In una lettera a Romand del novembre del 1996, Carrère precisa: «A differenza di quanto pensavo all’inizio, il problema per me non è reperire informazioni, ma trovare una mia collocazione rispetto alla sua storia. Quando mi sono messo al lavoro, credevo di poter eludere il problema cucendo insieme pezzo per pezzo tutto quello che sapevo e sforzandomi di restare obiettivo. Ma in una vicenda come questa l’obiettività è una mera illusione. Dovevo scegliere un punto di vista. […] Non spetta certo a me dire “io” a nome suo, perciò non mi resta che dirlo a nome mio parlando di lei – ossia raccontare in prima persona, senza rifugiarmi dietro un testimone più o meno immaginario o un patchwork di informazioni diciamo così oggettive, quello che della sua storia mi riguarda e produce un’eco nella mia. Il fatto è che non ci riesco. Non trovo le frasi, quell’“io” suona falso. Ho deciso quindi di accantonare il lavoro finché non mi sentirò pronto».
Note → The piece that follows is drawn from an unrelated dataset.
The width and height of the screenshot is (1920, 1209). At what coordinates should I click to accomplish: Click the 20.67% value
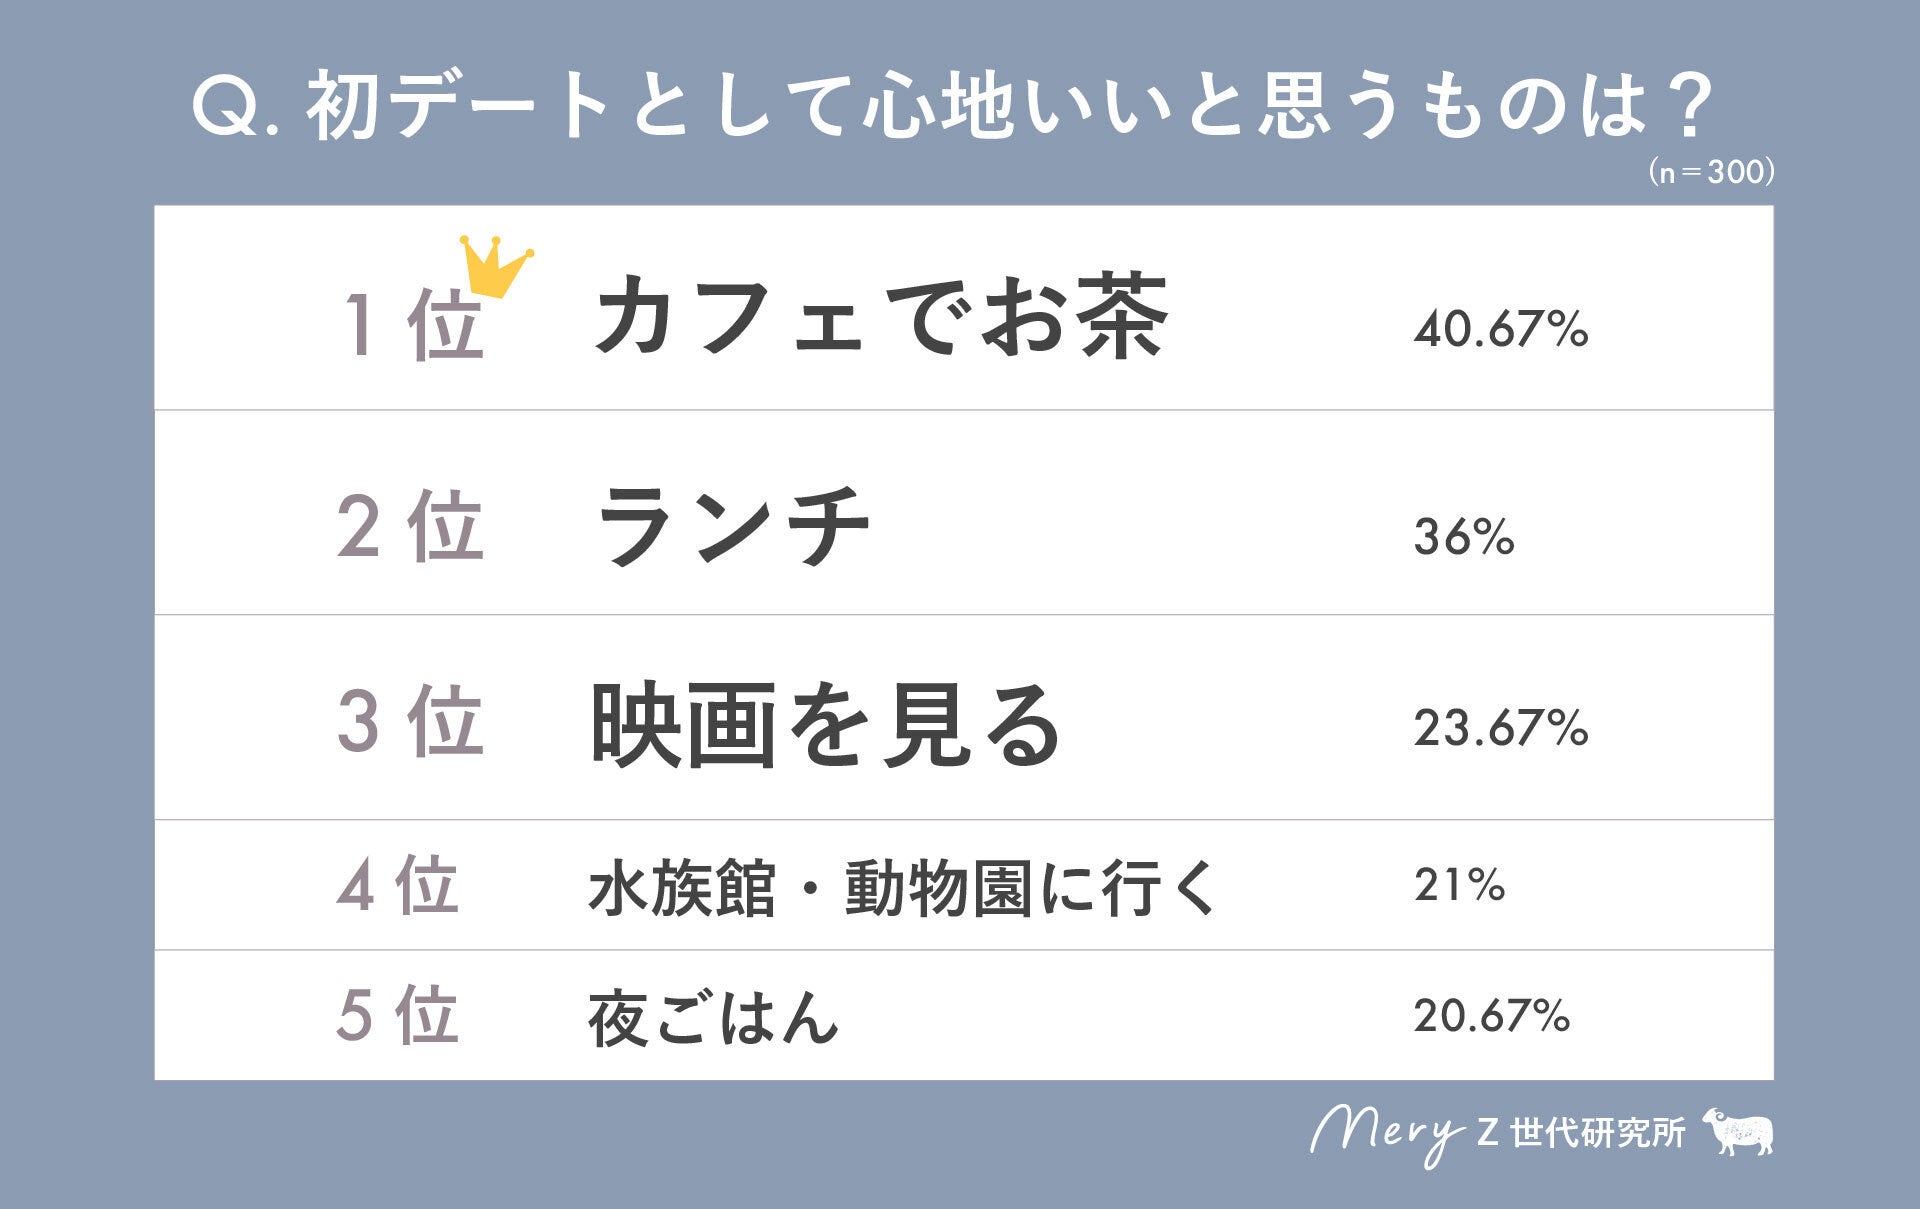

Carrère ha impiegato ben sette anni per portare a termine la stesura de L’Avversario, che Adelphi ha ripubblicato quest’anno nella traduzione di Eliana Vicari Fabris, dopo una prima pubblicazione per i tipi di Einaudi nel 2000. Il risultato è un romanzo documentario (nonfiction novel), tutto incentrato sulla vicenda di Jean-Claude Romand. Con sapiente regia, Carrère ha proceduto per blocchi narrativi, mostrandoci prima il punto di vista di Luc Ladmiral – il migliore amico di Romand –, poi l’istruttoria del processo alla Corte d’Assise dell’Ain – cui egli stesso ha partecipato facendosi accreditare dal Nouvel Observateur – e, infine, stralci del suo carteggio con Romand prima e dopo la sentenza che lo condannerà all’ergastolo. Carrère avrebbe voluto scrivere un libro oggettivo e impersonale, in cui l’autore fosse dappertutto e da nessuna parte, non comparendo né come personaggio né come narratore, proprio come aveva fatto Truman Capote nel suo capolavoro del 1966 A sangue freddo, che racconta l’uccisione di un’intera famiglia da parte di Perry Edward Smith e Richard Eugene Hickock. Ha tentato di raccontare la terribile storia di Jean-Claude Romand come se non ne facesse parte; alla fine, però, ha rinunciato a eclissarsi, scrivendo il libro alla prima persona. In tal modo, Carrère non ha potuto aderire a quell’obiettività propria del Naturalismo francese e di maestri come Émile Zola e Gustave Flaubert che fecero della teoria dell’impersonalità il loro manifesto programmatico. Quando un romanzo non è semplice fiction e non racconta storie inventate, ma mette in scena personaggi reali, uno scrittore molto difficilmente riesce a rimanere imparziale e a sparire da ciò che sta narrando.